Os modelos aqui fabricados eram as clássicas “jabuticabas”. No seu principal mercado (EUA) a Ford possui a excelência em SUV e na linha F de picapes. Hatch e Sedans como o Ka, Fiesta ou Focus não são comercializados por lá.

A gama de produtos da Ford aqui no Brasil estava defasada e não existia o menor sinal de que a marca investiria algumas centenas de milhões de dólares para desenvolver um novo veículo para o mercado tupiniquim.

Outra coisa que o presidente da Ford América do Sul não falou é da dificuldade de fazer negócios no Brasil.

O grande exemplo vem do estado de São Paulo. No apagar das luzes de 2020, num clássico suspense de Hitchcock (não num comercial de Doriana), e apesar de diversas promessas verbais de que não iria ocorrer, o estado decidiu majorar o ICMS para veículos (tanto novos como usados). O ICMS de carros novos sairá de 12% para “apenas” 14,5%. Já na venda de carros usados, o aumento do ICMS é de 207%, coisa simples, dinheiro de pinga!

A Ford não vai parar de produzir ou montar veículos na América do Sul. Ela só optou por parar de trabalhar na bagunça que é o Brasil. A fábrica da Ford na Argentina (que já faz a Ranger) continua, assim como a operação dela no Uruguai. Da mesma forma que os outros produtos da marca serão importados do México e dos EUA.

Não desmerecendo, mas o pessoal prefere manter a produção na Argentina e no Uruguai (e importar do México) do que produzir no Brasil.

O problema do Brasil é esse: a insegurança jurídica para fazer negócios. Como o caboclo vai me aumentar o ICMS no apagar das luzes de 2020, no estado que representa 30% das vendas de novos e usados? O que vai acontecer é o consumidor fazer a compra do seu carro em outro estado (o que é uma prática extremamente normal no segmento de veículos de luxo).

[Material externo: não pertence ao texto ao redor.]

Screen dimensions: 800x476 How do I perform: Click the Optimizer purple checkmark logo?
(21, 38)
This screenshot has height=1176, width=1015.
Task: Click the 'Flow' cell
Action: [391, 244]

Mas o ICMS é “um” dos “n” problemas do Brasil: a carga tributária do setor é algo que se assemelha a agiotagem, tem a questão da baixa produtividade do brasileiro, sindicatos…

Além disso, a indústria automotiva investiu algumas dezenas de bilhões de dólares para ter uma capacidade fabril de quase 6 milhões de unidades. Mas não conseguirmos comercializar nem 1/3 dessa capacidade.

Isso é Brasil. O último que sair, por favor, apague as luzes!